I've been reading up on Kolmogorov-Smirnov (KS) and Lilliefors (LF) tests. I realize there are other tests, but I'm just trying to understand a sublety of the KS/LF test from an academic perspective. The test statistic is the maximum difference in the CDFs, and in a typical usage scenario, one of the two CDFs being compared is a reference distribution, often a theoretical and/or hypothesized distribution, while the other CDF is an empirical CDF from a sample (EDF). For small samples, the EDF is staircase shaped, with the left end of each stop being closed end of an interval and the right end being the open end. The thresholds for rejection are tabulated for various signifcance levels and sample sizes. The LF thresholds are generated from Monte Carlo simulation, and they take into account the fact that the test statistic is smaller when the parameters of the reference distribution are estimated from the data sample.
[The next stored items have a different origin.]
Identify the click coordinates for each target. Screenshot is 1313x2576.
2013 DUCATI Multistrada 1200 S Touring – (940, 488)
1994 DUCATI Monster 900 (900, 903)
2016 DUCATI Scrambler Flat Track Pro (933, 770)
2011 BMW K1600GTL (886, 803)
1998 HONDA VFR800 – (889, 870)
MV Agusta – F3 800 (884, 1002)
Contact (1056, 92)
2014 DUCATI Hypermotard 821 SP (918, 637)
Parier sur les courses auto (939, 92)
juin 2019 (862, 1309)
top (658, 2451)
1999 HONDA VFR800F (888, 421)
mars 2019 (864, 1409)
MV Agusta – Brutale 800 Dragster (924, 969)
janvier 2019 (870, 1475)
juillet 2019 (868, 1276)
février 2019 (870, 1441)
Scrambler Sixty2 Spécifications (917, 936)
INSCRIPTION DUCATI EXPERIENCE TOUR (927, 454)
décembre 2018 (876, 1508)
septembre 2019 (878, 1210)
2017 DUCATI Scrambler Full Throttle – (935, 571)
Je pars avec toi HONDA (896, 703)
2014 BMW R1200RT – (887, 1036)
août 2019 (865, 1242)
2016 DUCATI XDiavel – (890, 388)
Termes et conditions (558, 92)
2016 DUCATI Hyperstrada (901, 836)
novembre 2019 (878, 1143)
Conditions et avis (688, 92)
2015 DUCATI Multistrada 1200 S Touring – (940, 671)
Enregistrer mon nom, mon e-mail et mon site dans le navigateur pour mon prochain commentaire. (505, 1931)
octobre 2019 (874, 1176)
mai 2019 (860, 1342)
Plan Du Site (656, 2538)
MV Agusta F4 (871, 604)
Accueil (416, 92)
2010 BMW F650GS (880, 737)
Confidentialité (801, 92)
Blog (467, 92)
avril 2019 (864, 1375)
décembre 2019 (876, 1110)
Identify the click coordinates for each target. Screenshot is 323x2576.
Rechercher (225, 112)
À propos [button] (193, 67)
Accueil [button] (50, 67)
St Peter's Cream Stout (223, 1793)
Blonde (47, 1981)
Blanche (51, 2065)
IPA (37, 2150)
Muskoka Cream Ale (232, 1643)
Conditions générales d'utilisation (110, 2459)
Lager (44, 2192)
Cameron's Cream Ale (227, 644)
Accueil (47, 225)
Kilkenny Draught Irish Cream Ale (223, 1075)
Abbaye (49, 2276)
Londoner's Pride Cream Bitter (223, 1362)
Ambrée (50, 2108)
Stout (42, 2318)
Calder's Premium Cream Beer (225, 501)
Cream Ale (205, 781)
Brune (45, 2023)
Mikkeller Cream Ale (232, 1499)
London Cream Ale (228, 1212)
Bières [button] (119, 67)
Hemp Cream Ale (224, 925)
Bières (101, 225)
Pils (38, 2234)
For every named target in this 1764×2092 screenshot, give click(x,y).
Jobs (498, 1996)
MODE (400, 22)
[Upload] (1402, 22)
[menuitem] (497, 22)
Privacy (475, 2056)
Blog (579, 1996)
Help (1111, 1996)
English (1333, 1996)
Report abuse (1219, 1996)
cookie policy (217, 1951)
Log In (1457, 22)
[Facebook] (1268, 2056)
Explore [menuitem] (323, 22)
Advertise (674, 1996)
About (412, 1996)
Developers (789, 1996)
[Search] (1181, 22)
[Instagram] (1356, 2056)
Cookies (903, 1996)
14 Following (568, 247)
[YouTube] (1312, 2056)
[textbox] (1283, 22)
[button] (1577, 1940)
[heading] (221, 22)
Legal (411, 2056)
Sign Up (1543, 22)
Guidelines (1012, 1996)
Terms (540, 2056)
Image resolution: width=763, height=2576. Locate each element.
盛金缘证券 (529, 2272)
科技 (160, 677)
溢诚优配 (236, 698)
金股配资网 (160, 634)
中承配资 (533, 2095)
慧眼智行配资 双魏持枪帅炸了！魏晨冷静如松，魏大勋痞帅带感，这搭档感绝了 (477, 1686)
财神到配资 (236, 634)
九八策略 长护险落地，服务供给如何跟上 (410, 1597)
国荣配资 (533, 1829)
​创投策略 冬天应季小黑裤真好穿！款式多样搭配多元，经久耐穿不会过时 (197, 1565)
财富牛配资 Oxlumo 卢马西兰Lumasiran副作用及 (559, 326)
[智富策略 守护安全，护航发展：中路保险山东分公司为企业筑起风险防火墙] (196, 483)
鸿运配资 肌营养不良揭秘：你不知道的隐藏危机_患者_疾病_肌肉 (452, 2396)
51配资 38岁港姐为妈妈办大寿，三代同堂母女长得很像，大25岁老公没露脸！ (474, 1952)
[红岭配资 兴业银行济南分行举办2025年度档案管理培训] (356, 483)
Whew. OK, that's all I know.
Now for the question. Let's call F0(x) the reference CDF and F1(x) the EDF to be tested against F0(x). Let the difference by deltaCDF(x). Then the test statistic is max of deltaCDF(x) over x. For small sample sizes, F1(x) has distinct steps. Many tests and visualizations evaluate a metric only at the point of data sample. If that is done for the KS/LF tests, then deltaCDF(x) is only evaluated only at x-values where the sample contains data. That would correspond the closed end (left end) of each staircase step. However, it is possible for deltaCDF(x) to increase toward the right end of each staircase step. So it is possible for the test staircase max[deltaCDF(x)] to exceed a selected threshold without the analyst knowing about it.
Is this actually a problem? I mean, theoretically it seems to be. However, if each tabulated threshold is arrived at by compiling countless cases in which max[deltaCDF(x)] is determined only at x-values in the data sample, then the theory becomes irrelevant.